** begin TEXT PROVIDED **

China's President Hu Jintao and US President George W. Bush shake hands during a bi-lateral meeting 19 October 2003 prior to the start of the APEC conference in Bangkok, Thailand. AFP Photo by Paul J. Richards.
Washington (AFP) Apr 30, 2005
The United States pressed China to set up a crisis hotline between their military establishments in high-level defense talks held here Thursday amid US concerns over North Korea and a Chinese military buildup that has raised tensions with Taiwan, US defense officials said.

A senior defense official said the Chinese in the past have set aside the idea of a direct, permanently manned telephone link between the US and Chinese defense ministers, but appeared to be giving it close consideration now.

"It seemed to us given our experiences with the EP-3, the tensions over Taiwan and a whole variety of other issues it made just simple common sense to establish a direct a direct link of this nature," said the official, who briefed reporters on the eve of the talks on condition of anonymity.

"We talked about it, and up to this point they have been unable to respond positively to it. We are going to be talking about that tomorrow, and pressing the issue, and hoping we can put something like this into place," he said.

Lieutenant Commander Greg Hicks, a Pentagon spokesman, confirmed that the hotline proposal, which was first suggested two years ago, was put foward again at the meeting. The Chinese side said it was "still under consideration," he said.

US and Chinese heads of state have been able to communicate over a similar hotline since the late 1990s. Last year, a direct telephone link was set up between the US secretary of state and the Chinese foreign minister.

But the US and Chinese militaries have had a turbulent relationship puncutated by crises.

Ties between the two militaries were severed for nearly two years after the April 1, 2001 collision between a US EP-3 surveillance plane and a Chinese fighter. Beijing infuriated Washington by holding the aircraft's crew for 11 days.

"You have routine communications and channels of communications there. But in a crisis situation, or on a weekend or something like that, you simply can't activate on five minutes notice," the senior defense official said.

The Chinese may have moved slowly on a hotline since it was first proposed two years ago because it conflicted with procedures within their military and government, the official said.

But, he said, "I think they are really trying to figure out the pros and cons of this."

Thusday's defense consultative talks were the third since December 2002, and the seventh since the talks were first held in 1996.

The Chinese delegation was led General Xiong Guangkai, the deputy chief of the general staff of the Peoples Liberation Army, who in 1998 made a veiled threat of a nuclear attack on Los Angeles if the United States intervened in Taiwan.

** end TEXT PROVIDED **
** begin SUPPLIED INFORMATION **

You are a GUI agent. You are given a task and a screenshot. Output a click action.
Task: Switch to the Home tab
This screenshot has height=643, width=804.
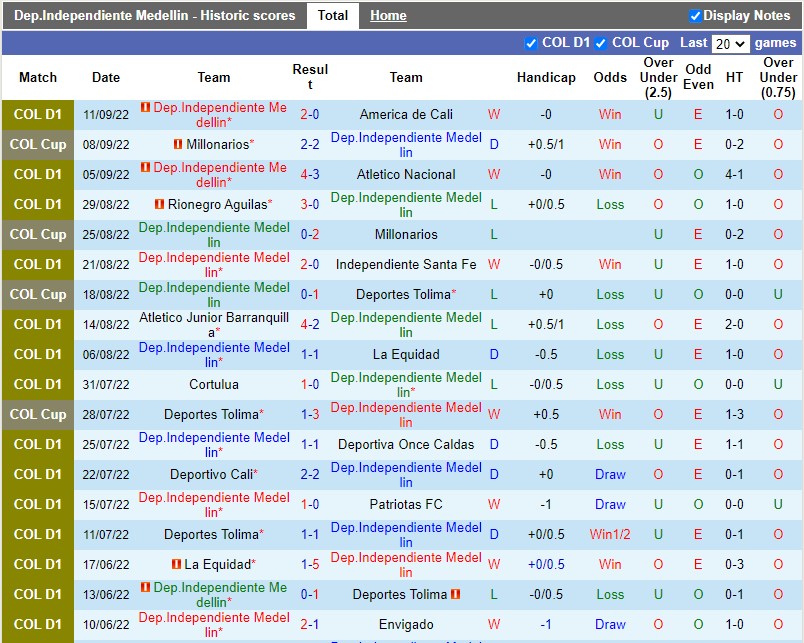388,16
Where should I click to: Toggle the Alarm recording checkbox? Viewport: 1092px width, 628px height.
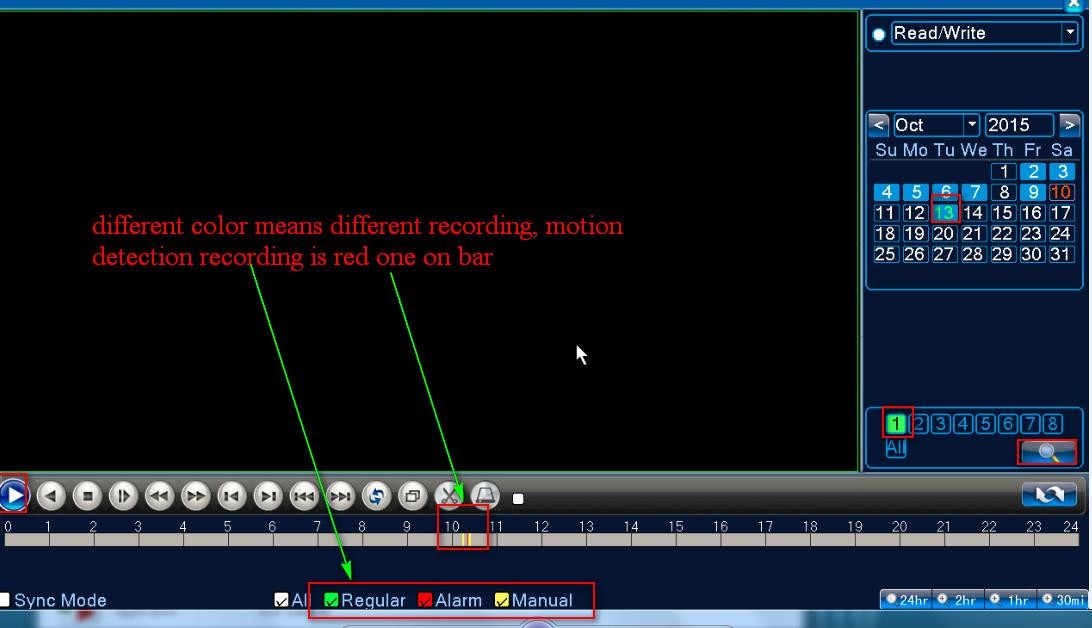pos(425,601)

** end SUPPLIED INFORMATION **
** begin SUPPLIED INFORMATION **

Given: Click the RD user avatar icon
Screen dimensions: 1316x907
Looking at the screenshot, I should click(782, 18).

** end SUPPLIED INFORMATION **

REQUIRED ACTIONS -
1 – Using the article on the US-China military hotline, answer each question below on its own line.
(a) For how many days did Beijing hold the crew of the EP-3 aircraft?
(b) How long before the meeting was the hotline proposal first suggested?
(c) Who led the Chinese delegation at the talks?
2 – Write the next part of the article on the US-China military hotline, picking up after its final sentence.

TASK-BY-TASK OUTPUTS -
1 –
(a) 11 days
(b) Two years
(c) General Xiong Guangkai, the deputy chief of the general staff of the People's Liberation Army

2 –
Douglas Feith, undersecretary of defense for policy, led the US delegations, which included representatives from the National Security Council, the State Department and the Joint Staff.

The push for better communications in a crisis coincides with growing tension over what may happen next in North Korea, which on February 10 declared it had nuclear weapons.

The US delegation urged their Chinese counterparts to think through the implications for China of having a self-declared nuclear state on its borders, and explain them to their government, officials said.

"The consequences of a nuclear weapons state suggests it is going to be willing to test, it is going to be willing to demonstrate the capabilities of being able to deliver a nuclear weapon, namely a ballistic missile test as well as earlier threats that they are willing to proliferate," the official said.

He noted that the military claims to be the Chinese entity with the closest relationship with North Korea, one formed during the 1950-53 Korean war, and so should have the clearest insights into Pyongyang's decision-making and thinking.

The US side also used the talks to question the Chinese about a defense white paper released by Beijing in December, which vowed to "crush ... at any cost" any attempt by Taiwan to assert its independence from China, officials said.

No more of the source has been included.